D(E)RY Motif- A Conserved Proton Dependent Modular Switch In Class-1 GPCRs

Activation of G protein-coupled receptors (GPCRs) orginates in ligand-induced structural changes that are transmitted across the plasma membrane to the cytosolic receptor surface. In rhodopsin-like class-1GPCRs, protonation of a carboxylic acid (Glu134 in rhodopsin) in the conserved cytosolic D(E)RY motif in transmembrane helix 3 (TM3) is coupled to receptor activation. Here, we have investigated the proton-sensitivity of the structure of synthetic peptides consisting of 30amino acids derived from TM3 of bovine rhodopsin (rho) and the chemokine receptor CCR3. ATR- Fourier-transform-infrared (FTIR) spectroscopy reveals a helical structure of the rho-TM3 peptide in PC vesicles and detergent micelles, where Glu134 exchanges protons with the solvent at a pKa of 5.5-6.0 as determined from the pH sensitivity of the COO- stretching mode.

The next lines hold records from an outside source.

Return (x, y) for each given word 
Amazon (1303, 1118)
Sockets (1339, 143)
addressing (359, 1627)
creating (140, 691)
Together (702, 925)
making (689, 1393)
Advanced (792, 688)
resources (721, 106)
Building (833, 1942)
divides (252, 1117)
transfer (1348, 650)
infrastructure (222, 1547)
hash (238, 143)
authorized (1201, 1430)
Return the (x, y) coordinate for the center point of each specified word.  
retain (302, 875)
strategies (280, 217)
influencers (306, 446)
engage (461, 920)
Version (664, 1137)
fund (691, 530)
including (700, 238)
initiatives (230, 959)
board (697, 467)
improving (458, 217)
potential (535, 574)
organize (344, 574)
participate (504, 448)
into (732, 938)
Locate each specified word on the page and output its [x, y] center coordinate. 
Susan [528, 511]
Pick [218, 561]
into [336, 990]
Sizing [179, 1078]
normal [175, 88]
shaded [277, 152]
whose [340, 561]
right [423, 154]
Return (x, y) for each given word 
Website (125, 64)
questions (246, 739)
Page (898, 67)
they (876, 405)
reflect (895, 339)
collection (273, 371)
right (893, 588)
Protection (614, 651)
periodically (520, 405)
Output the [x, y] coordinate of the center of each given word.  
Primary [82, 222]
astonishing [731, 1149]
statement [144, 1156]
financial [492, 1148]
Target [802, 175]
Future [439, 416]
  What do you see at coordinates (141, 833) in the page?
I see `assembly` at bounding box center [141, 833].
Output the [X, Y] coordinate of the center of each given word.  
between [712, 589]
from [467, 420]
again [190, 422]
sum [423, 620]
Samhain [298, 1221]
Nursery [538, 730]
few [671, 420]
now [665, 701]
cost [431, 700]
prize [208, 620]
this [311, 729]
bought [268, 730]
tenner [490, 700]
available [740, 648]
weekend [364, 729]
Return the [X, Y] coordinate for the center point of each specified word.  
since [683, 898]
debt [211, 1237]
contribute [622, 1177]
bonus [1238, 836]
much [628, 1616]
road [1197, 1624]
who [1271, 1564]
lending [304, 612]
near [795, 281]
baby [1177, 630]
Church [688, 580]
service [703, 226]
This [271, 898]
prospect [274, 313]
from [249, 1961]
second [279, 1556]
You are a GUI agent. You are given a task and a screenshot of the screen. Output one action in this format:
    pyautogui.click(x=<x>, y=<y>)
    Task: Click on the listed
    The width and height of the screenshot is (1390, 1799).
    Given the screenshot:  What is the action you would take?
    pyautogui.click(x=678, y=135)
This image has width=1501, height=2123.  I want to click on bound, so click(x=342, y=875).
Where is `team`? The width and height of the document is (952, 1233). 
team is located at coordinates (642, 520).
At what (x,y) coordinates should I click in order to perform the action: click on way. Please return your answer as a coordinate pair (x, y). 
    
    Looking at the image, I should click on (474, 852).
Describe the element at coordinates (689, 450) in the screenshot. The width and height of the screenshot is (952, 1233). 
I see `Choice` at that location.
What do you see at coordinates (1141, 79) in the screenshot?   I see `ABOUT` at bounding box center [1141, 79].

The amide I modes reveal a proton-induced helical turn formation in rho-TM3 and CCR3-TM3. The conformational change in the ERY motif is affects also the Tyr136 fluorescence which exhibits a strong pH sensitivity (pKa of 6) which is abolished upon replacement of Glu134 by Gln in rho-TM3. Förster-Resonance-Energy-transfer from a C-terminal Trp to DANSYL-labelled lipids in mixed micelles and lipid vesicles evidences that the D(E)RY motif constitutes an autonomous proton-driven conformational switch which couples protonation to helical turn formation and probably helix insertion depth. We propose that the protonation-controlled hydrophobicity profile at the cytosolic end of TM3 provides a pH-sensitive module that couples helix packing in the active receptor conformation of class I GPCRs to proton exchange reactions with the cytosol.